Stacks in the JavaScript Backend

Introduction

I recently gave a short presentation on the topic of stacks in the GHC JavaScript backend to the GHC team at IOG. This blog post is a summary of the content.

In the context of a program produced by the GHC JavaScript backend, two different types of stack exist: The JavaScript call stack and Haskell lightweight stacks. In this post we will focus mostly on the lightweight stacks.

First we will see why using only the JavaScript call stack is not suitable for running compiled Haskell code. Then we will introduce the calling convention we use for Haskell and see how the lightweight stacks are used for making calls and passing around data.
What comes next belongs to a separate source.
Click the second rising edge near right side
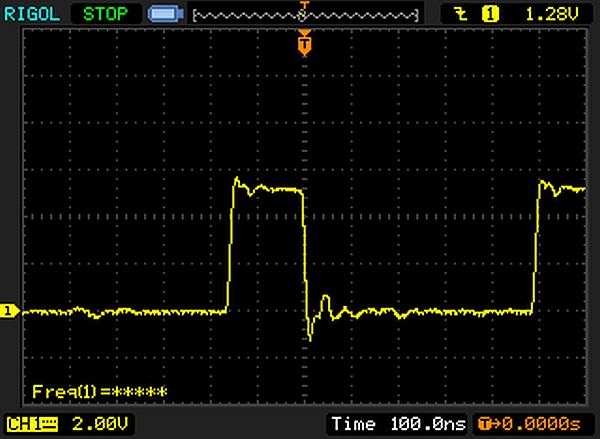pyautogui.click(x=536, y=250)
After this, we will explore in more detail how they are used for exception handling and multithreading.

Lightweight Stacks

GHC's JavaScript backend translates Haskell, via the intermediate language STG, to JavaScript functions and data. When compiled Haskell code needs to run a computation from a different part of the code, it has to call into the corresponding (JavaScript) function. The code relies on tail calls a lot, and for this reason we cannot use a regular JavaScript function call: JavaScript does not support tail-call optimization and we would run out of stack space quickly.

Instead, we use a technique known as "trampolining" to avoid using space on the JavaScript call stack.

Trampolining

When using trampolining to make a tail call, we don't directly make a function call (which would use JavaScript stack space), instead we return the function itself, and let a "scheduler" do the call for us. This is easiest to show with an example:

// example without trampolining
function example1_direct() {
  var arg1 = ... // compute arg1

  // make a tail call to xyz (using space on the JavaScript call stack)
  return xyz(arg1);
}

example1_direct above uses a direct call to xyz. If we change it to use trampolining to call xyz it looks as follows:

// simplified scheduler function
function scheduler(c) {
  // scheduler trampolining loop
  while(true) {
    c = c();
  }
}

// example1 is called from the scheduler loop
function example1_trampoline() {
  var arg1 = ... // compute arg1

  // use global "register" variable h$r1 for the argument
  h$r1 = arg1;

  // return a reference to the function to make the call
  return xyz;
}

example1_trampoline only works if it's called from the scheduler loop. The scheduler loop keeps calling functions (c = c();), so all calls are made directly from the scheduler function, no growing JavaScript stack.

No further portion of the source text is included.